- What you should do:
Copy all of the data below word for word, but leave out the pictures.

○ ○ ○ ○

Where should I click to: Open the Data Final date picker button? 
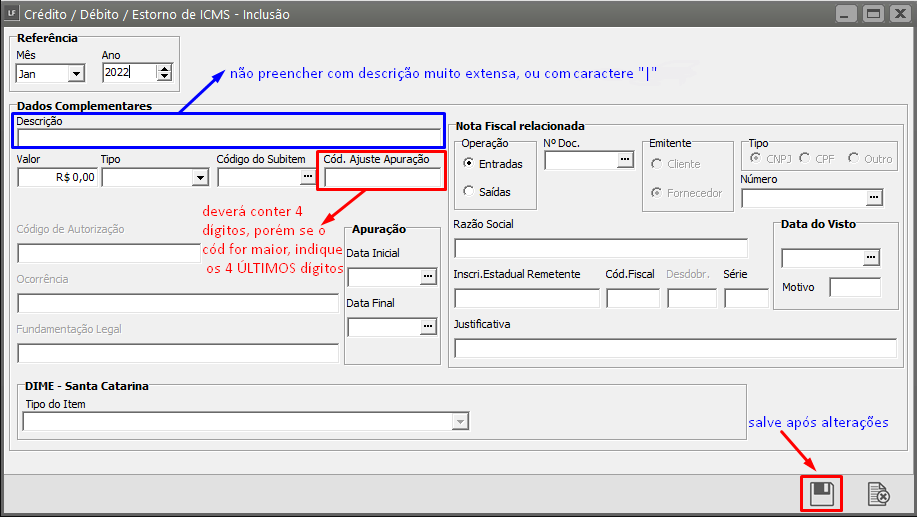click(429, 326)
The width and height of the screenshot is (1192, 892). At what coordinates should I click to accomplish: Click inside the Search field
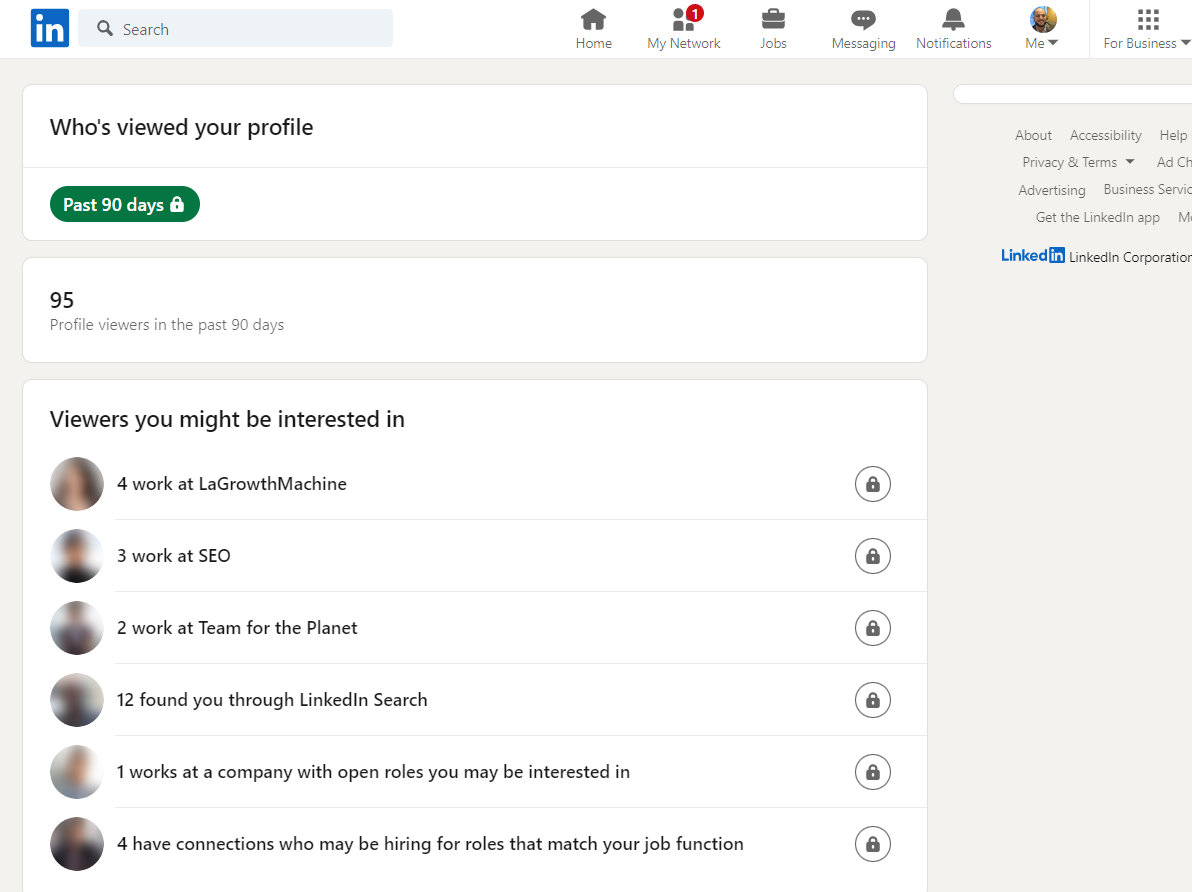235,29

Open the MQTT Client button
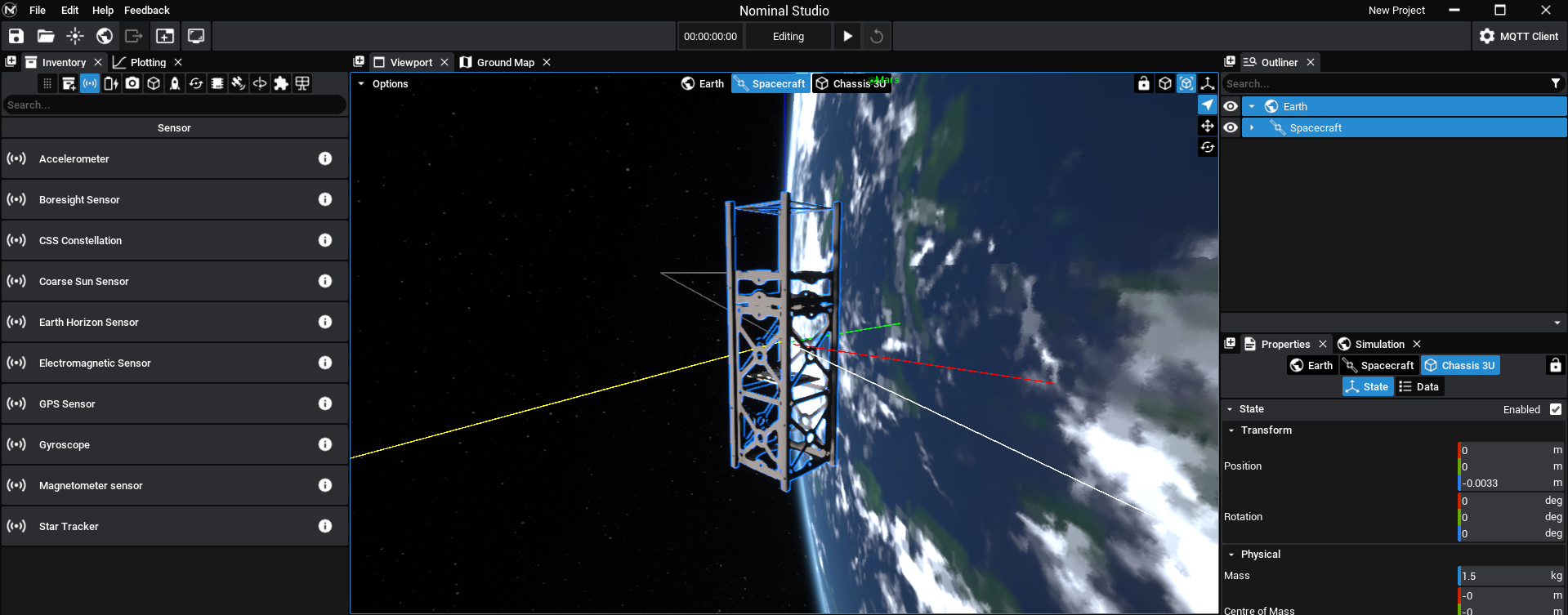1519,36
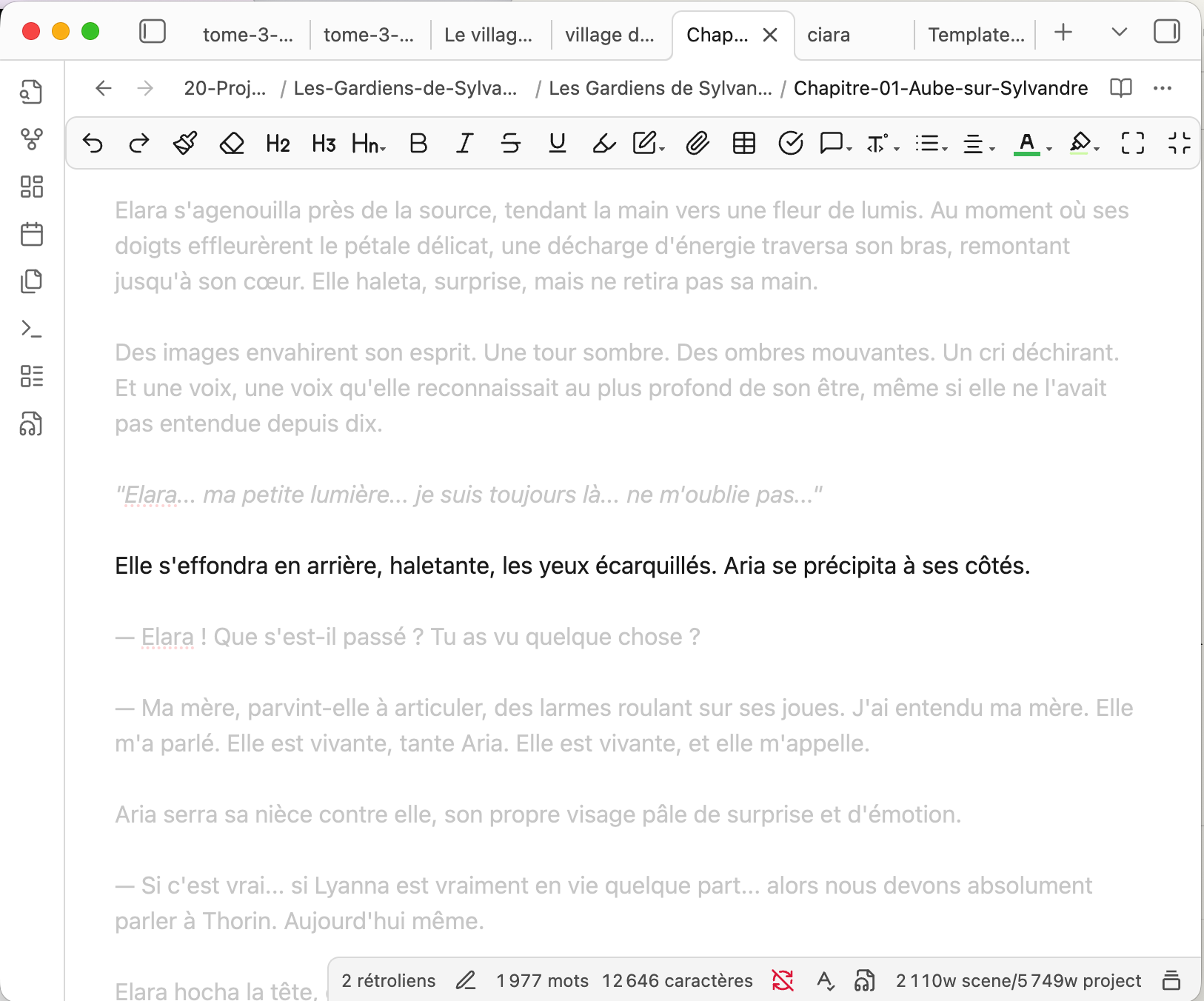This screenshot has width=1204, height=1001.
Task: Toggle italic formatting
Action: coord(464,143)
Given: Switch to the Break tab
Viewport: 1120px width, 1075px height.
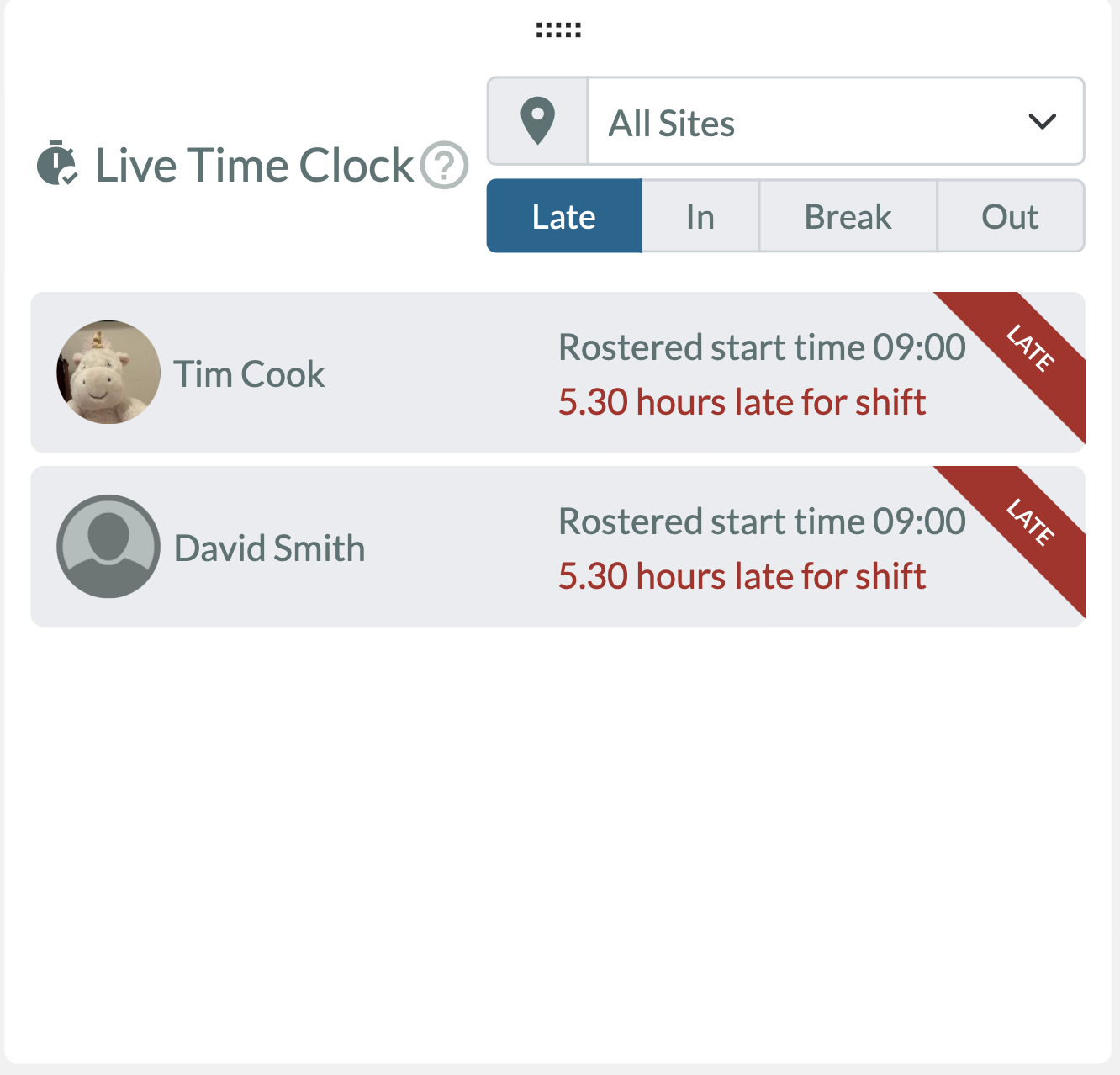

○ ○ ○ ○

- Solution to the exercise:
Where should I click to: Open the Data Final date picker button? 
click(429, 326)
The width and height of the screenshot is (1192, 892). At what coordinates should I click to accomplish: Click inside the Search field
235,29

Open the MQTT Client button
1519,36
This screenshot has width=1204, height=1001.
Task: Toggle italic formatting
Action: coord(464,143)
Given: Switch to the Break tab
Viewport: 1120px width, 1075px height.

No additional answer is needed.